>> START EXTRACTED ENTRIES
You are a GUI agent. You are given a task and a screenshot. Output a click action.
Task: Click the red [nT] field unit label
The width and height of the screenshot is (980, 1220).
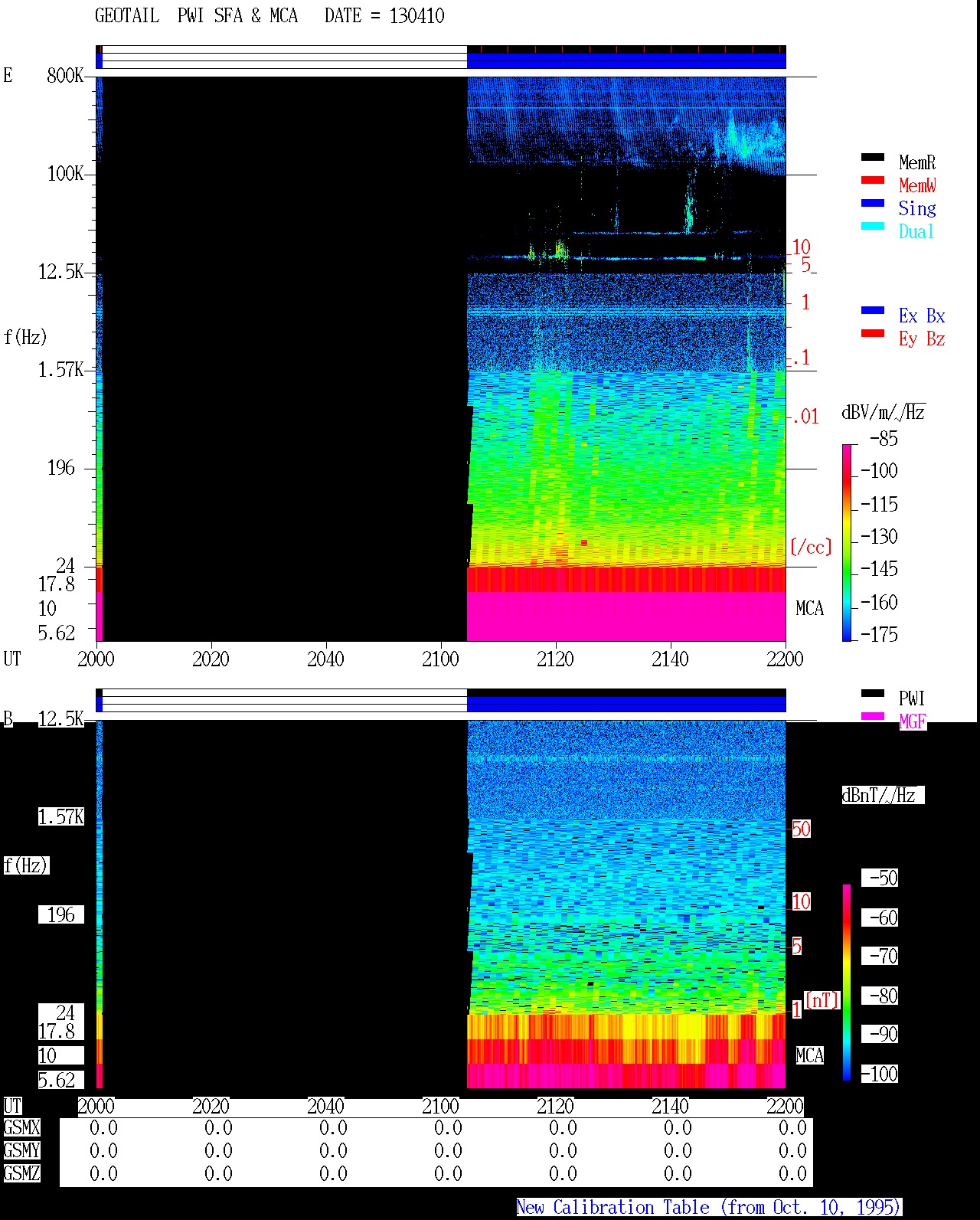click(x=822, y=1000)
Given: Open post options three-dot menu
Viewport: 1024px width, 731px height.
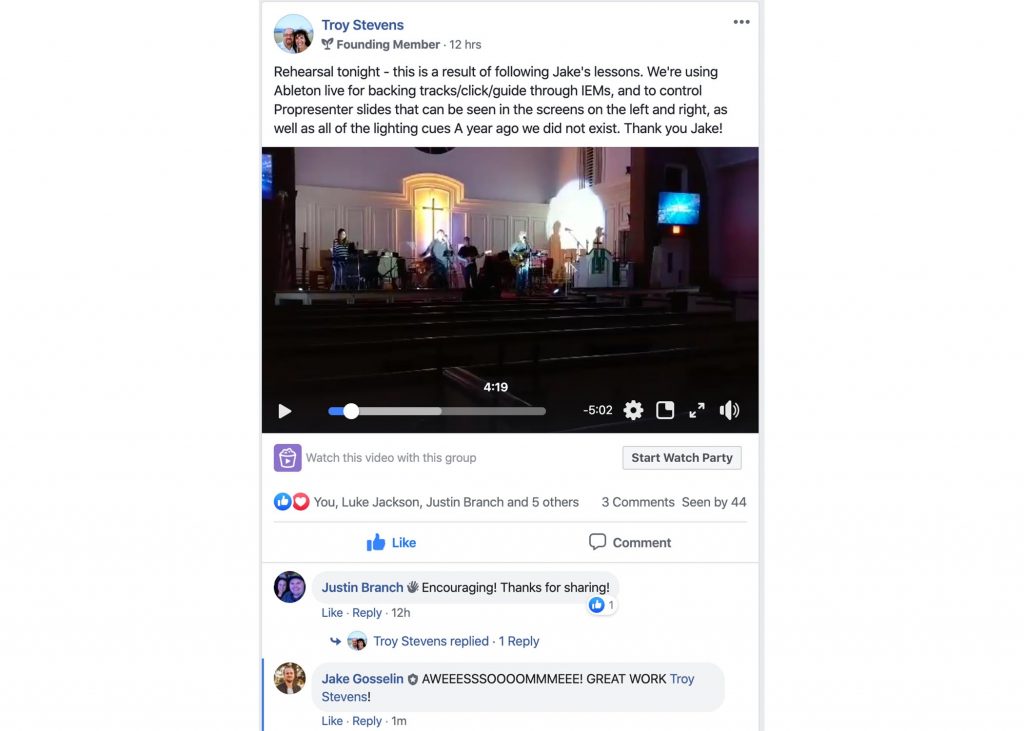Looking at the screenshot, I should click(741, 22).
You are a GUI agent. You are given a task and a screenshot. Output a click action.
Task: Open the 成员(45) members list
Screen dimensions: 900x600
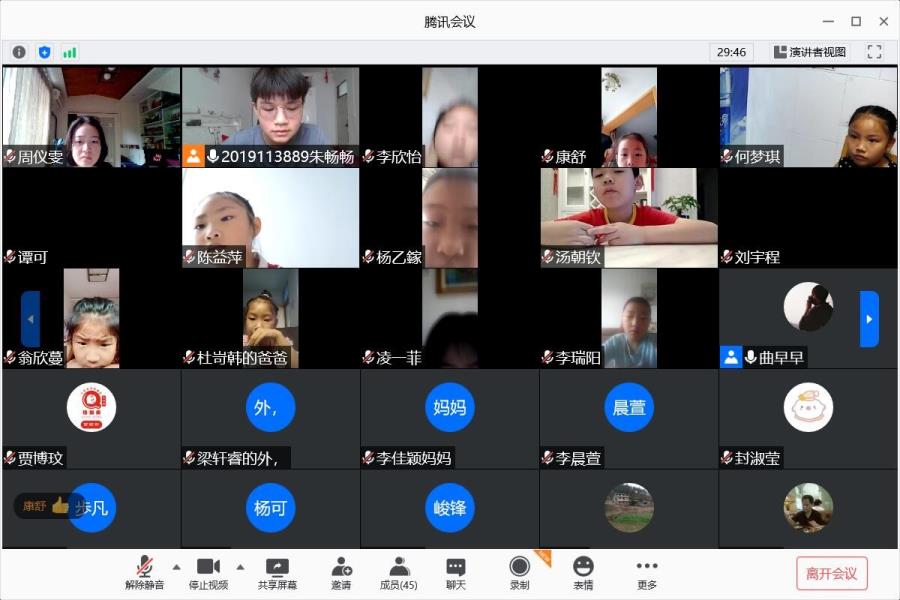tap(399, 573)
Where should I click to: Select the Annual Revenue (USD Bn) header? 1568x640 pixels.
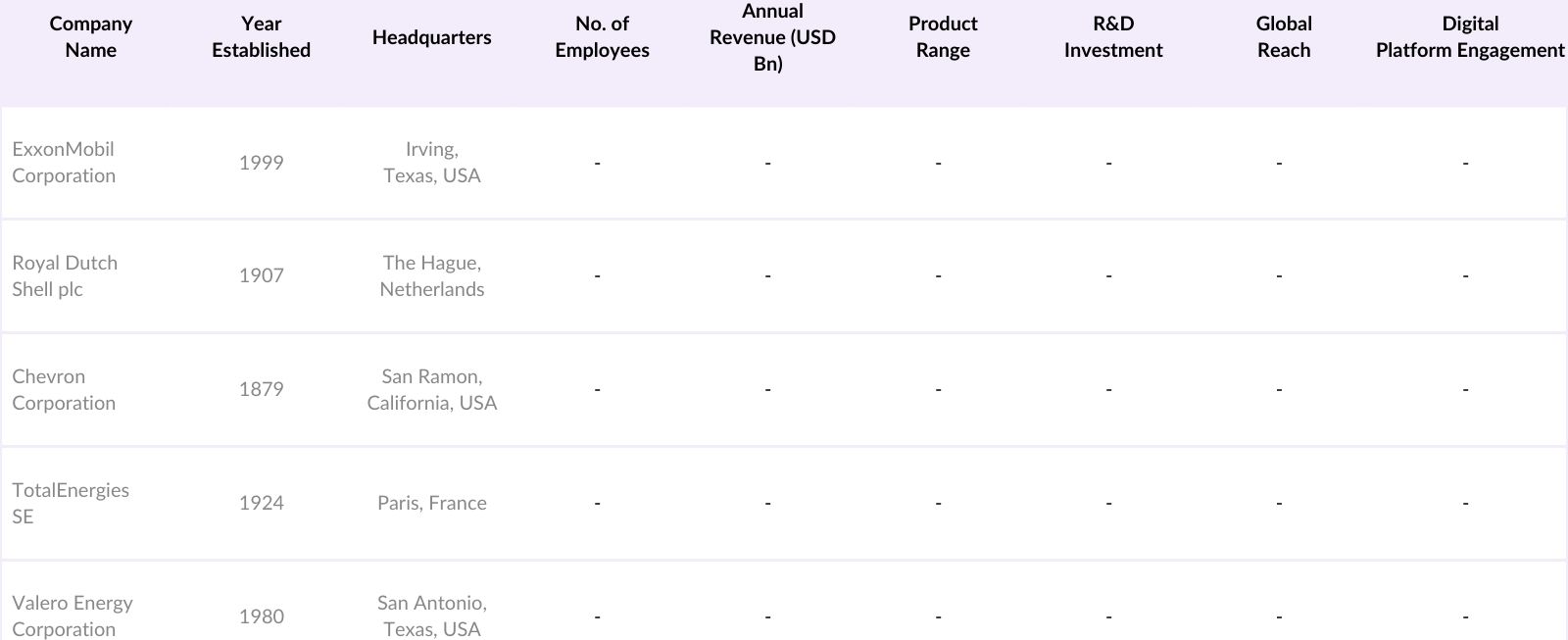pyautogui.click(x=772, y=37)
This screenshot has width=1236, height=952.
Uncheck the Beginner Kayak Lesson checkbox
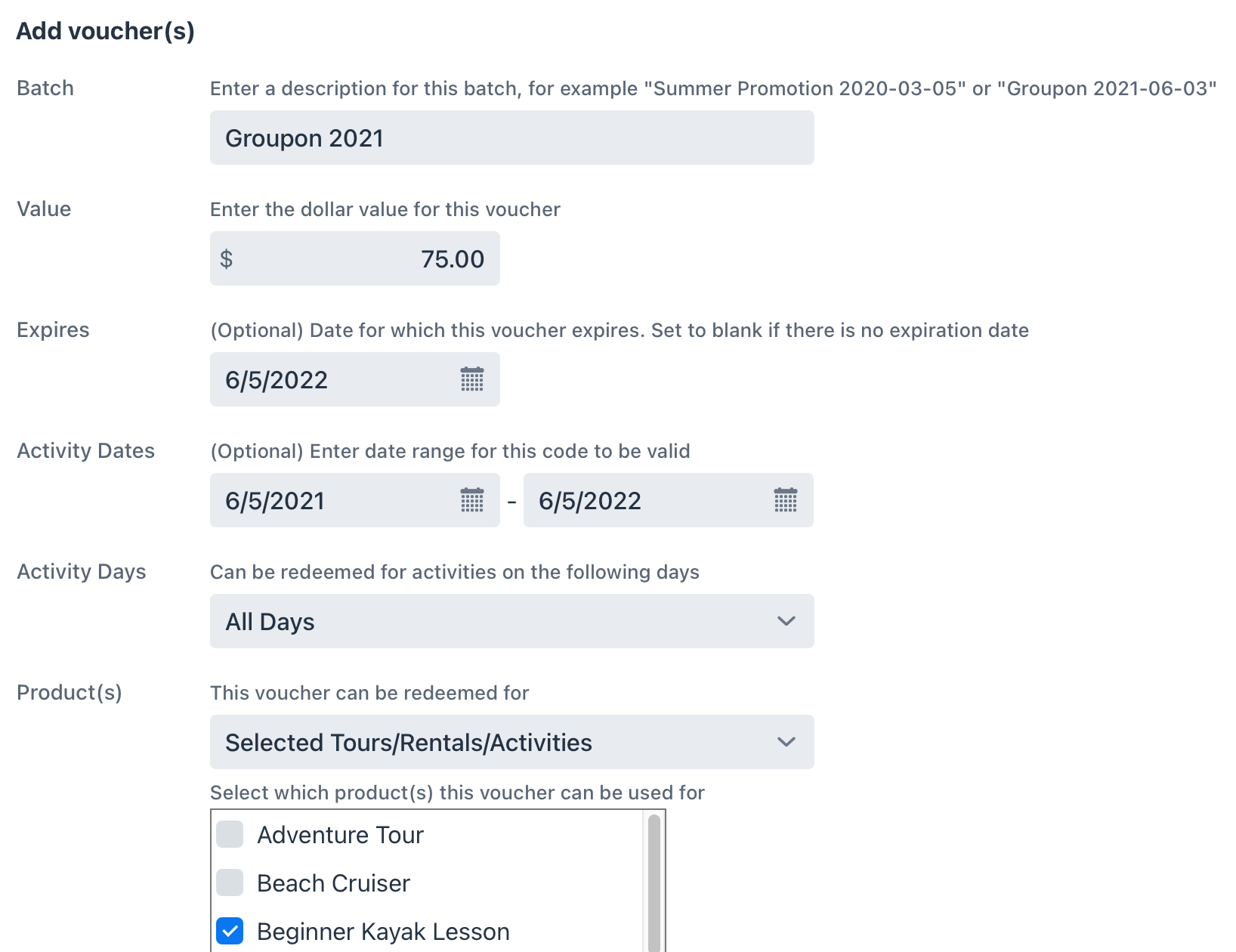(230, 931)
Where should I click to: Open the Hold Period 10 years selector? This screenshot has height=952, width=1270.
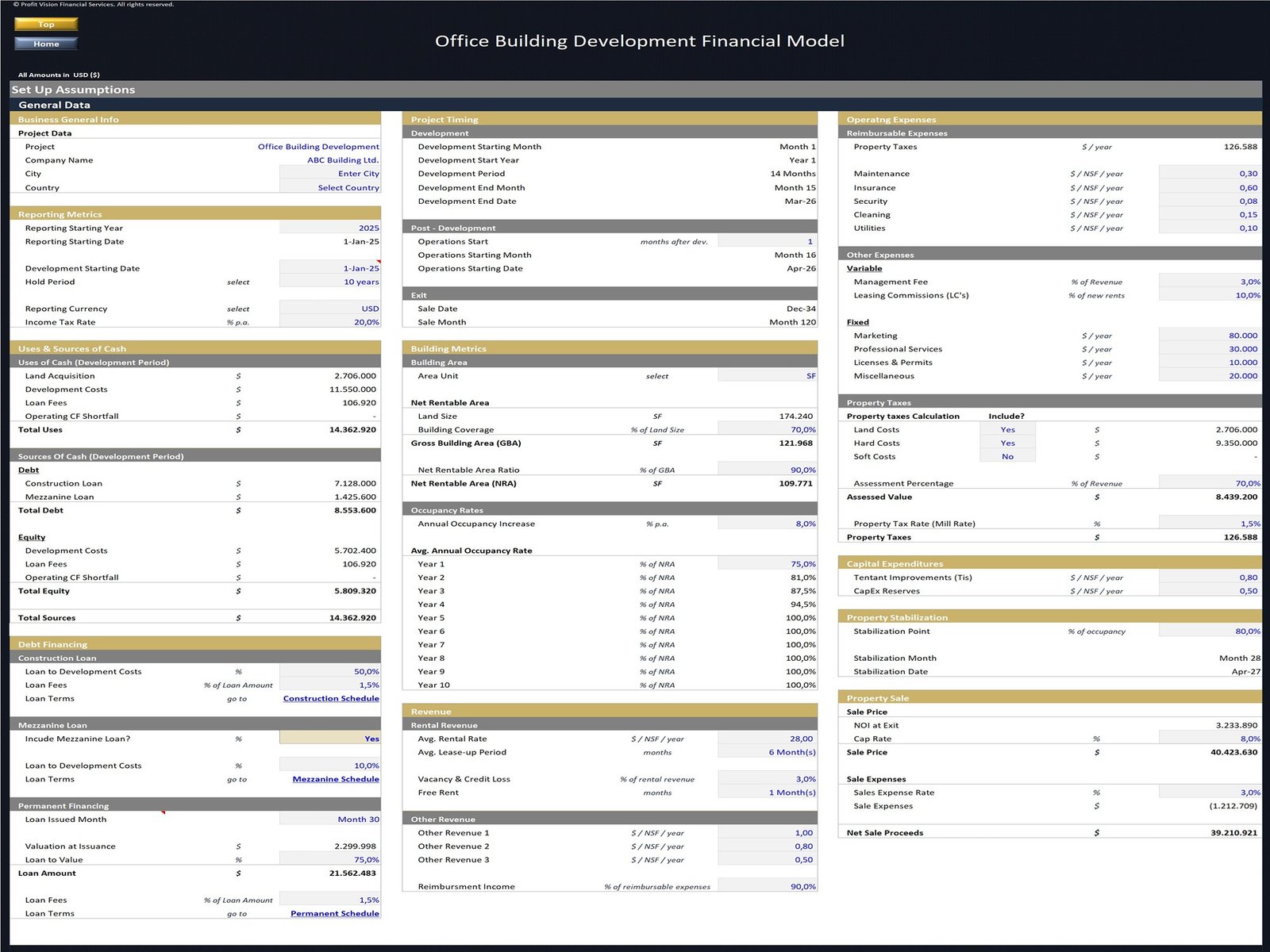tap(329, 282)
>> END EXTRACTED ENTRIES
■ **TASK BRIEF**: Rewrite all of the records above, replacing "GUI agent" with "interface agent" wherever it occurs and changing nothing else. Leave the pictures out of your answer.

■ **OUTPUT FOR THIS TASK**:
You are a interface agent. You are given a task and a screenshot. Output a click action.
Task: Click the red [nT] field unit label
The width and height of the screenshot is (980, 1220).
click(x=822, y=1000)
Given: Open post options three-dot menu
Viewport: 1024px width, 731px height.
Looking at the screenshot, I should click(741, 22).
You are a interface agent. You are given a task and a screenshot. Output a click action.
Task: Open the 成员(45) members list
Screen dimensions: 900x600
tap(399, 573)
Where should I click to: Select the Annual Revenue (USD Bn) header? 1568x640 pixels.
pyautogui.click(x=772, y=37)
This screenshot has width=1236, height=952.
Uncheck the Beginner Kayak Lesson checkbox
(230, 931)
Where should I click to: Open the Hold Period 10 years selector? This screenshot has height=952, width=1270.
tap(329, 282)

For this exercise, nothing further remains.